*Records provided:*
● ● ● ●
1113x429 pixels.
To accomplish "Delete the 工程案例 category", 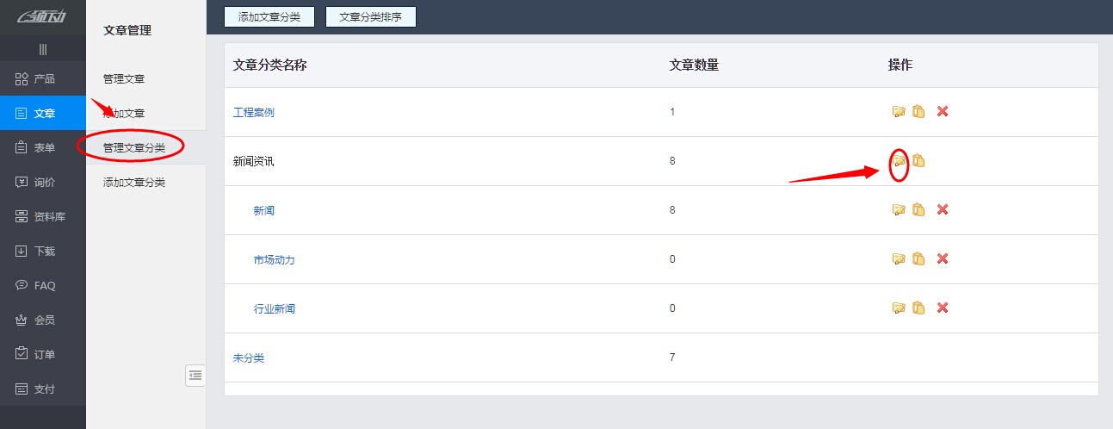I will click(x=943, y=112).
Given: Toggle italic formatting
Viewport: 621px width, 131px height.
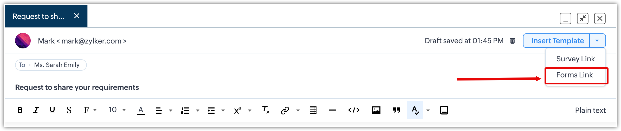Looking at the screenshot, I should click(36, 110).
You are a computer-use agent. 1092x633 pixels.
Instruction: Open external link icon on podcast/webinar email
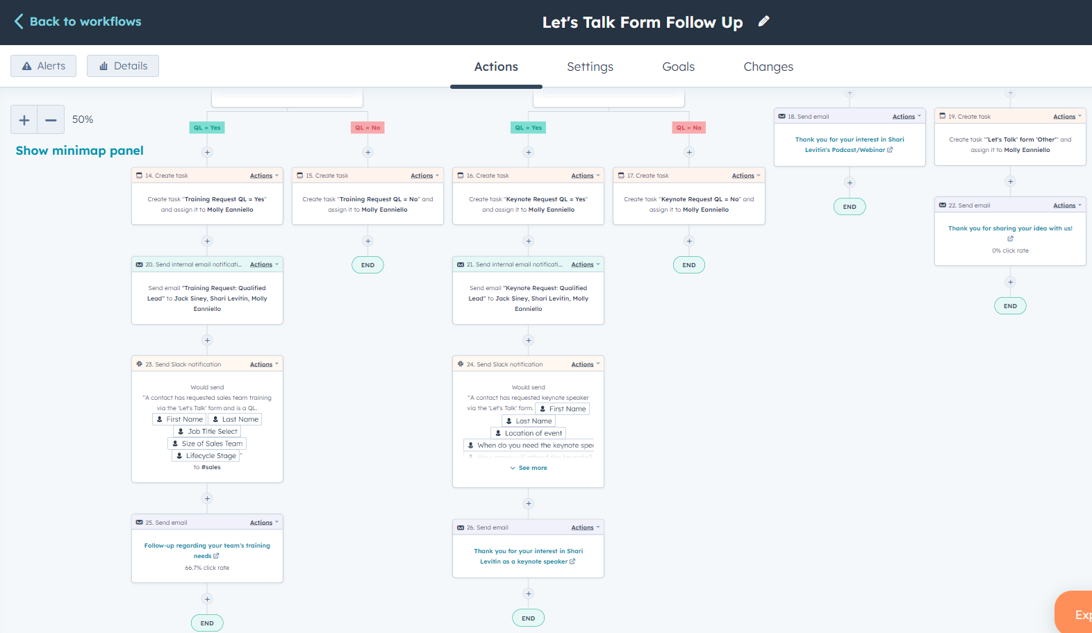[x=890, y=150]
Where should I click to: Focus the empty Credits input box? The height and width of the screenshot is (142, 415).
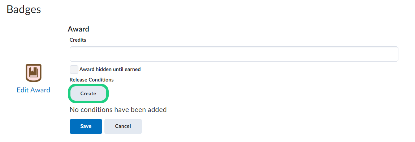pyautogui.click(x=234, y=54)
● ● ● ●
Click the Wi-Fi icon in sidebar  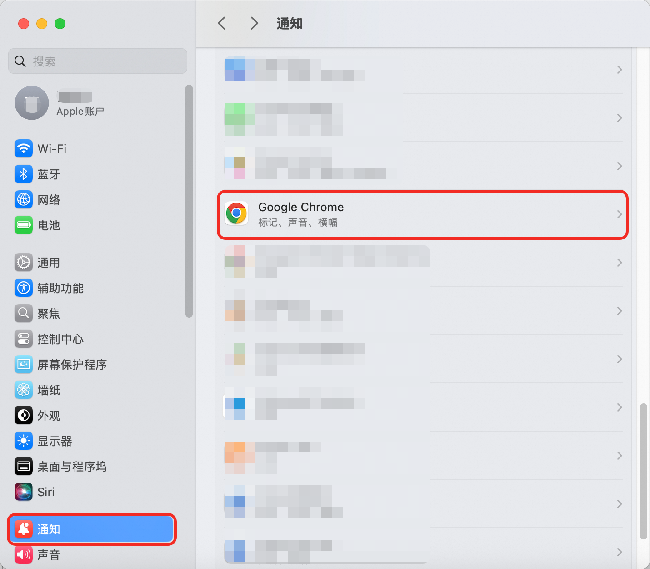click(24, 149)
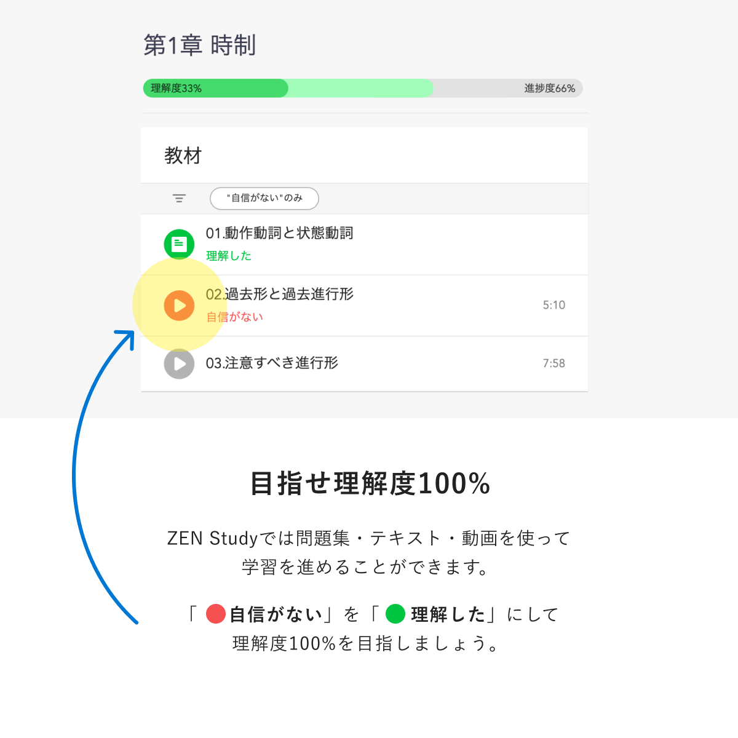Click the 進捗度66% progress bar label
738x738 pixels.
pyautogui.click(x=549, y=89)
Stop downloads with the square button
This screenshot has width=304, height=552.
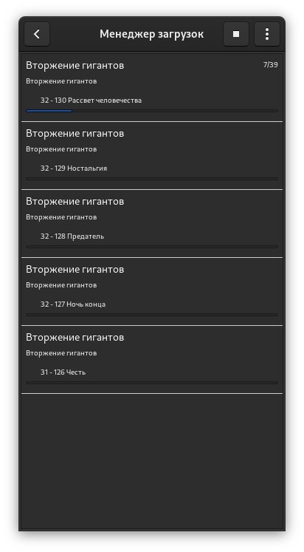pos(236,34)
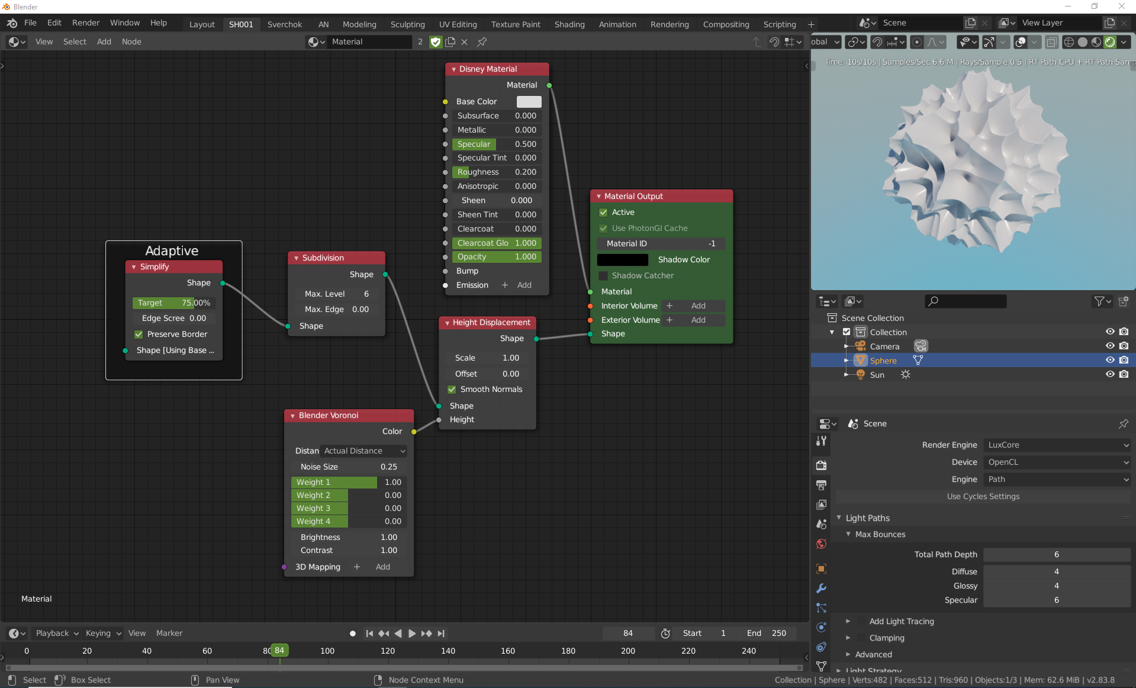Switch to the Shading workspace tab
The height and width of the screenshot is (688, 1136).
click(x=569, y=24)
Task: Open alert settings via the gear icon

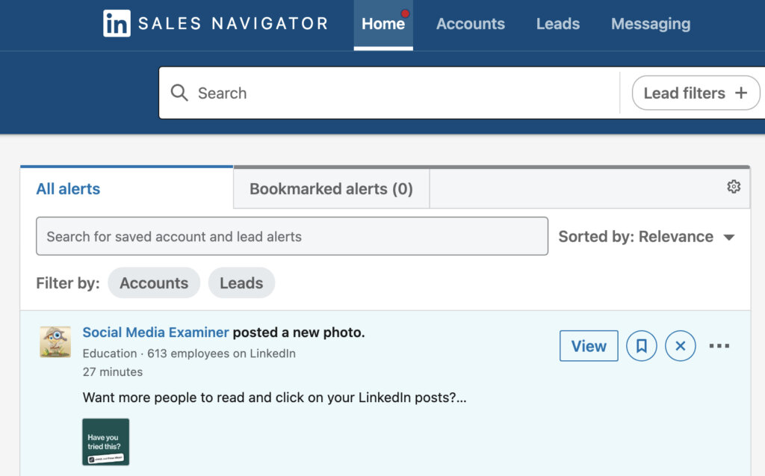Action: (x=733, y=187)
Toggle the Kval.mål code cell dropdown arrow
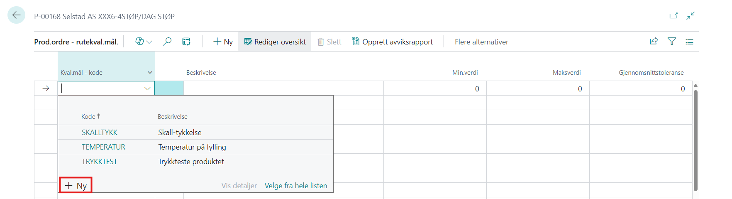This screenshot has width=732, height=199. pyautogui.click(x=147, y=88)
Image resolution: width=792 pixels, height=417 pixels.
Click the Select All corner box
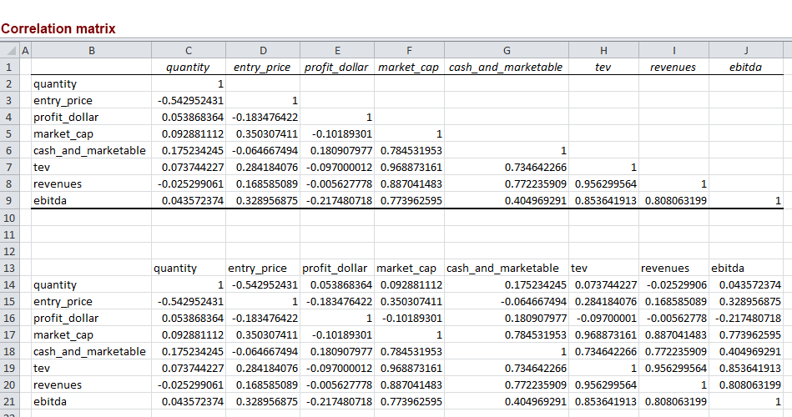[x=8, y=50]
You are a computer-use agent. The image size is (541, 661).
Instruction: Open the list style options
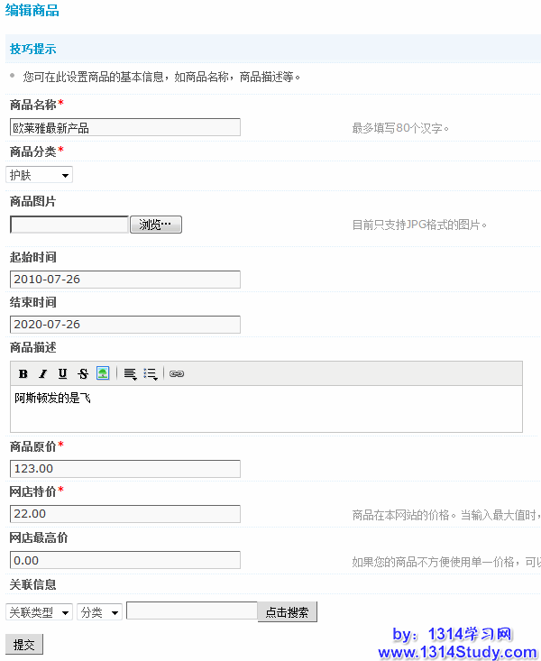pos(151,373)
● ● ● ●
*Problem to work on:* Nothing but a number is wanted here: please count the lines in the entries above that include the word "computer".

*Reply:* 2